3. Natasha Vita-More e Max More são um casal de autores e pesquisadores transhumanistas comprometidos com a noção de que a morte não é natural. Para eles, cabe aos seres humanos buscarem maneiras não apenas de superarem a própria mortalidade prolongando suas expectativas de vida, mas também de expandirem suas funções neurofisiológicas por meio da tecnologia. A Alcor Life Extension Foundation [Fundação Alcor para a Extensão da Vida], encabeçada por Max More, desenvolve tecnologias de criopreservação, isto é, a preservação de cadáveres humanos recém-falecidos em temperaturas baixíssimas com o objetivo de ressuscitá-los futuramente. A comunidade científica vê com alto grau de ceticismo atividades como as da Alcor, e o casal More é frequentemente acusado de promover a pseudociência e o charlatanismo.

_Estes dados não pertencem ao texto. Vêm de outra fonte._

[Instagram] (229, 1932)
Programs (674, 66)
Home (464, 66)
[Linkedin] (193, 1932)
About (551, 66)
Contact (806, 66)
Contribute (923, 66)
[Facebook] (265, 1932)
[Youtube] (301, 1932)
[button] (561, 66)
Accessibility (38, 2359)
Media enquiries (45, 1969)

4. Em seu diálogo com Fédon, o filósofo grego Platão descreve a morte de seu mestre Sócrates, condenado pelos governantes de Atenas a beber veneno pelo crime de corromper a juventude local. Sócrates aceita a morte com resignação e serenidade, consolando-se com a noção de que, por meio da morte, será enfim liberto de seu corpo, que o limita e o obriga a atender a necessidades inferiores. Um sentimento semelhante é o do filósofo neoplatônico Plotino, descrito por seu discípulo Porfírio como tendo vergonha de seu próprio corpo.

5. Wirzba, 2023, p. 319.

6. Ibidem, p. 390.

7. A Ortodoxia Radical é um movimento teológico anglo-católico fundado pelo teólogo John Milbank por volta dos anos 2000, e que inclui nomes como Catherine Pickstock, Graham Ward e Conor Cunningham. O movimento busca resgatar uma visão cristã ecumênica a partir de uma crítica da modernidade fundada na noção de “participação ontológica”. Essa participação, o fato de que todas as coisas partilham do Ser, tem como um de seus paradigmas a doutrina da Trindade, na qual, segundo o parâmetro do cristianismo niceno, identidade e diferença coexistem sem repulsão ou separação. Segundo a Ortodoxia Radical, essa concepção de uma coexistência harmoniosa entre o mesmo e o outro, entre o idêntico e o diferente, perde-se com o forte individualismo da modernidade e da pós-modernidade, para as quais esses pólos estão sempre em oposição ou contradição (pensemos, por exemplo, na expressão do filósofo francês Jean-Paul Sartre: “o inferno são os outros”). Essa concepção também torna muito difícil pensar nas relações entre os entes como relações de doação e dádiva, nas quais impera a reciprocidade da troca de dons, sejam eles sociais, políticos, econômicos, morais ou existenciais. Em vez disso, a relação primordial entre eles passa a ser a luta e a competição, um jogo de soma zero no qual pode existir apenas a acumulação dos dons, a disputa por eles, e a criação de dívidas e disparidades entre os que acumularam mais e os que acumularam menos; sair do jogo exigiria a auto aniquilação. Pensadores tão díspares como Thomas Hobbes, Nicolau Maquiavel, Augusto Comte, Sigmund Freud e Jacques Derrida, refletem, cada um a seu modo extremamente próprio, traços e desdobramentos desse paradigma. Ver: John Milbank, Radical Orthodoxy: A New Theology, 1998; e John Milbank (ed.), The Radical Orthodoxy Reader, 2009. Wirzba se utiliza bastante de uma crítica semelhante à cultura moderna e pós-moderna da acumulação e da disputa, o que torna ainda mais frustrante a ausência de um diálogo em Nossa Vida Sagrada com contribuições recentes que a dogmática trinitária cristã deu a essa crítica.

8. As páginas 260 e 305 trazem alguns exemplos.